## Problem description:
Copy the entries below exactly as they appear, starting at the line that contains "Task: Open the Kind dropdown arrow" and ending at the line that contains "click(x=555, y=343)", with both of those lines included.
Start
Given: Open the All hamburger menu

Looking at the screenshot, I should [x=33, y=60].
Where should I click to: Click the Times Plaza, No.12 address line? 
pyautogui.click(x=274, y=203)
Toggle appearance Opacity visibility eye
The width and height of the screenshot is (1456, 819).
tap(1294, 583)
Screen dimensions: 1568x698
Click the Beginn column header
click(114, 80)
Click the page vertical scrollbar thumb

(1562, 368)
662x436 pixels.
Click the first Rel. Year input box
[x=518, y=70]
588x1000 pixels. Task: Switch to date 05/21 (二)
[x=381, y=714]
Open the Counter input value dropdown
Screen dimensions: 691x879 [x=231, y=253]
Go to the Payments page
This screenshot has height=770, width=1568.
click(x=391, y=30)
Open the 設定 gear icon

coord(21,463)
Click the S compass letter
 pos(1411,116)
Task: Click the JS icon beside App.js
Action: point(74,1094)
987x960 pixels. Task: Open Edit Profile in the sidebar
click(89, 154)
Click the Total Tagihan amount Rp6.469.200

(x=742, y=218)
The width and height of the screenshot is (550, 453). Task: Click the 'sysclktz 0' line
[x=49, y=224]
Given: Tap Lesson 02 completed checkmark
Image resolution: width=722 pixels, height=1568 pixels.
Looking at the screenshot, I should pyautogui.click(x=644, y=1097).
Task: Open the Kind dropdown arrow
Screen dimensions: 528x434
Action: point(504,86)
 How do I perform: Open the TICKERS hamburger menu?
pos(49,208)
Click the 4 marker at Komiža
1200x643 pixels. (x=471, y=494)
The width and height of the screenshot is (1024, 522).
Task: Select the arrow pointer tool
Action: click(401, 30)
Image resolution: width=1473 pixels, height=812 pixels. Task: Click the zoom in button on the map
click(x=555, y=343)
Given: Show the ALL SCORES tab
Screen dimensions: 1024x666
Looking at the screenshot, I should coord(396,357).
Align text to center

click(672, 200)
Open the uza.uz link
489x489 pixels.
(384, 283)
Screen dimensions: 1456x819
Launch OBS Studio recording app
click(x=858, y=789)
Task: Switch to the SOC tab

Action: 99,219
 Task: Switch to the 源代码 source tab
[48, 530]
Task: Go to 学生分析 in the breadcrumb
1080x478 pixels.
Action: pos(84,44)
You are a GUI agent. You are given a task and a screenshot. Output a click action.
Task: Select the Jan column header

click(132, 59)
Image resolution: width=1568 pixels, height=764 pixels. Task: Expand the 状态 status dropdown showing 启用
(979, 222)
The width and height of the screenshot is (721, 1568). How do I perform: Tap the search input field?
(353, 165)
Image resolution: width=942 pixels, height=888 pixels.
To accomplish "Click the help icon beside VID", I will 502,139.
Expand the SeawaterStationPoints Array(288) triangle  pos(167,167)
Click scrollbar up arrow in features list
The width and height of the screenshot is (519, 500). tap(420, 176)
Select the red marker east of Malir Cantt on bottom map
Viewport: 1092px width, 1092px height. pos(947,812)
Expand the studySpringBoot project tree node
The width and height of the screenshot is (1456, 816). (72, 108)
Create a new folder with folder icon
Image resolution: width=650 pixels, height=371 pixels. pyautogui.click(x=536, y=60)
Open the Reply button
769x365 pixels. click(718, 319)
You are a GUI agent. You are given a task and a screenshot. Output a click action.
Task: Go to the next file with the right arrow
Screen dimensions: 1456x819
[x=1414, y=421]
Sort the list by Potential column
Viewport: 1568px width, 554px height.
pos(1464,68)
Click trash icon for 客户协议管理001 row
End
## Solution for this exercise:
Task: Open the Kind dropdown arrow
Screen dimensions: 528x434
Action: point(504,86)
 How do I perform: Open the TICKERS hamburger menu?
pos(49,208)
Click the 4 marker at Komiža
1200x643 pixels. (x=471, y=494)
The width and height of the screenshot is (1024, 522).
Task: Select the arrow pointer tool
Action: click(401, 30)
Image resolution: width=1473 pixels, height=812 pixels. Task: Click the zoom in button on the map
click(x=555, y=343)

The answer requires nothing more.